Access C++ Private Member
Recently, I was seeking to bypass the access restrictions of private members and found two posts. Some of the solutions are straight forward, the others are mind blowing.
The first part are stratigies shown in post 1 with the following example header file:
// File x.h
class X
{
public:
X() : private_(1) { /*...*/ }
template<class T>
void f( const T& t ) { /*...*/ }
private:
int private_;
};
Copy class definition and add a friend to it
class X
{
// instead of including x.h, manually duplicates X's
// definition, and adds a line like:
friend ::Hijack( X& );
};
void Hijack( X& x )
{
x.private_ = 2; // evil laughter here
}
This is illegal because it violates the One Definition Rule, which says that if a type (here X) is defined more than once, the definitions must be identical.
Define private public
#define private public // illegal
#include "x.h"
void Hijack( X &x )
{
x.private_ = 2; // evil laughter here
}
Again:
- It is illegal to define a reserved word;
- It violates the One Definition Rule, as above.
Create a twin class with all member public
class BaitAndSwitch {
// hopefully has the same data layout as X
// so we can pass him off as one
public:
int notSoPrivate;
};
void f( X &x )
{
// evil laughter here
(reinterpret_cast<BaitAndSwitch &>(x)).notSoPrivate = 2;
}
However:
- The object layouts of X and BaitAndSwitch are not guaranteed to be the same, although in practice they probably always will be;
- The results of the reinterpret_cast are undefined, although most compilers will let you try to use the resulting reference in the way the hacker intended.
All above suffer from one problem as we access private members by defining a new class and the memory layout can be different between our new class and the original one.
But we do have legal methods granted by C++ standard.
Template specialization
As the class has a template method, we can define the following method to bypass access restriction.
namespace
{
struct Y {};
}
template<>
void X::f( const Y & )
{
private_ = 2; // evil laughter here
}
void Test()
{
X x;
cout << x.Value() << endl; // prints 1
x.f( Y() );
cout << x.Value() << endl; // prints 2
}
Class member pointer and template instantiation
It would be nice if we can have a class member pointer of the private member. That’s possible when we do template instantiation and pass the private member address to a template parameter as described here.

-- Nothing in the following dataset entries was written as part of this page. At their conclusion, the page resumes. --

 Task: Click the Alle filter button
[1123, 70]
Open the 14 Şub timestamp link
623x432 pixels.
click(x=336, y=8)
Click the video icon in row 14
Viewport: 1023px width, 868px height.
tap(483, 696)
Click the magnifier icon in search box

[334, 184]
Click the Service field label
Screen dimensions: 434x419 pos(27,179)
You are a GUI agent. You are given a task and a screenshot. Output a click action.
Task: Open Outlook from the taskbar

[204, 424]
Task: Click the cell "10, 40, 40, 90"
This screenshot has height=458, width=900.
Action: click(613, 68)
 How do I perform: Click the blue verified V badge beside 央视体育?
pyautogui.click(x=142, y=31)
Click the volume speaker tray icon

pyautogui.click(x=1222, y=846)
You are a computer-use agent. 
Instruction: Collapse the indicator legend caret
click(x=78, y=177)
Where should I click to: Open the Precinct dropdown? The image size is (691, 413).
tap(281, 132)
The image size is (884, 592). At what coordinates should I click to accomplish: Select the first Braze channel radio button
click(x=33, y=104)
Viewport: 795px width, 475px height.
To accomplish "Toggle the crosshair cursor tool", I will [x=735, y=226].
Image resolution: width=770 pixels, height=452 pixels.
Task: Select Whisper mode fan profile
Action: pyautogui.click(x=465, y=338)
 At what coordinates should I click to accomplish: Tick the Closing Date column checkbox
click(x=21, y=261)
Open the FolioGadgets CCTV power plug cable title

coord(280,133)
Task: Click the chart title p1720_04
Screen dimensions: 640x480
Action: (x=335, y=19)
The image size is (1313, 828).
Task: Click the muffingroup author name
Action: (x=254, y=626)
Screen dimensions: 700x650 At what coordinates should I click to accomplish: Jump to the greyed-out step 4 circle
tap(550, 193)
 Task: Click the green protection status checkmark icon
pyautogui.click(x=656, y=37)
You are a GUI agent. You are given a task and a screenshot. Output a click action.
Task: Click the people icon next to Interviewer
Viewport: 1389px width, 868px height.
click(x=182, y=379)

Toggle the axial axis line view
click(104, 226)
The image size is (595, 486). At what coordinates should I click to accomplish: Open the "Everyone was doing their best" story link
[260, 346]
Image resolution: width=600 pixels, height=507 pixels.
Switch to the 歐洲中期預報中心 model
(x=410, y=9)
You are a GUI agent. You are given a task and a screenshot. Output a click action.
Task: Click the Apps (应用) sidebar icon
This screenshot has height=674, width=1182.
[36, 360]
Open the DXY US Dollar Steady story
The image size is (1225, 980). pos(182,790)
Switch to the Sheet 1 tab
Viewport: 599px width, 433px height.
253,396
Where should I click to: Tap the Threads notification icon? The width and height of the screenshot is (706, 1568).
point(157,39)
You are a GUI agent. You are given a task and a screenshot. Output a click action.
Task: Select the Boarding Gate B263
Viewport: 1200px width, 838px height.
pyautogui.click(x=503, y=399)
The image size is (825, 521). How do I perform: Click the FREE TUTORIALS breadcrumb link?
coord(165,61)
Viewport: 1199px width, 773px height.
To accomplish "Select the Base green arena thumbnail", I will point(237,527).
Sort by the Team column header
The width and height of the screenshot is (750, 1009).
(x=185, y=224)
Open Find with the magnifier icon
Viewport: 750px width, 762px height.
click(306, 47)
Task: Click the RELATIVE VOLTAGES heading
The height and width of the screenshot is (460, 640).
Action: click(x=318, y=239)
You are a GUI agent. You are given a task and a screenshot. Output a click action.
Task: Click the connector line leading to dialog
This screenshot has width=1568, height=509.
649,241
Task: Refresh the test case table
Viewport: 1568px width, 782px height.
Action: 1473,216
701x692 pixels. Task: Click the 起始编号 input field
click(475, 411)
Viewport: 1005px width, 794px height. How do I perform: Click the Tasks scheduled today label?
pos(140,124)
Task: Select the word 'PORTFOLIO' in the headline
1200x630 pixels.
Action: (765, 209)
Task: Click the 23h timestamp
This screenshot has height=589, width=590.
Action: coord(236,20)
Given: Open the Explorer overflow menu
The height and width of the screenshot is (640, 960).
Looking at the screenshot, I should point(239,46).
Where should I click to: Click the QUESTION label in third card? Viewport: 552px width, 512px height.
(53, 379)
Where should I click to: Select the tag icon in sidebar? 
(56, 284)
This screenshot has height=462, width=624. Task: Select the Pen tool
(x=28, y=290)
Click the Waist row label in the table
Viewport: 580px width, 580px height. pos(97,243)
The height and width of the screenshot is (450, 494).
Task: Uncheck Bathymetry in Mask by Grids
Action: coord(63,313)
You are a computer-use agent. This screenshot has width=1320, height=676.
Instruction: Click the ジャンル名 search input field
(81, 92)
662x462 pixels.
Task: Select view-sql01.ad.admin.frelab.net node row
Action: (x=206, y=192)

Here is the demo by post 2
template<typename Tag, typename Tag::type M>
struct Rob {
friend typename Tag::type get(Tag) {
return M; (1)
}
};
// use
struct A {
A(int a):a(a) { }
private:
int a;
};
// tag used to access A::a
struct A_f {
typedef int A::*type;
friend type get(A_f); (2)
};
template struct Rob<A_f, &A::a>; (3)
int main() {
A a(42);
std::cout << "proof: " << a.*get(A_f()) << std::endl; (4)
}
At line (3), the private member’s address is passed to the template and will be returned in the function at line (1). At line (2), the friend declaration matches the function defined at line (1), which will be found during argument dependent lookup when line (4) is executed.
At line (4), function get is invoked. The compiler will search it in two ways:
- Normal lookup: from the scope it is called all the way to the global namespace;
- Argument Dependent Lookup: the compiler searches namespace where
struct A_fis used.
There is one and only one get function defined in struct Rob. By defining a friend function like line (1), it’s invisible to the normal lookup as explained here, but will be found by argument dependent lookup according to this, so that function get won’t pollute the global namespace. After get is executed, it returned the member pointer of private member. By applying the pointer to class instance a, we finally got the value of its private member.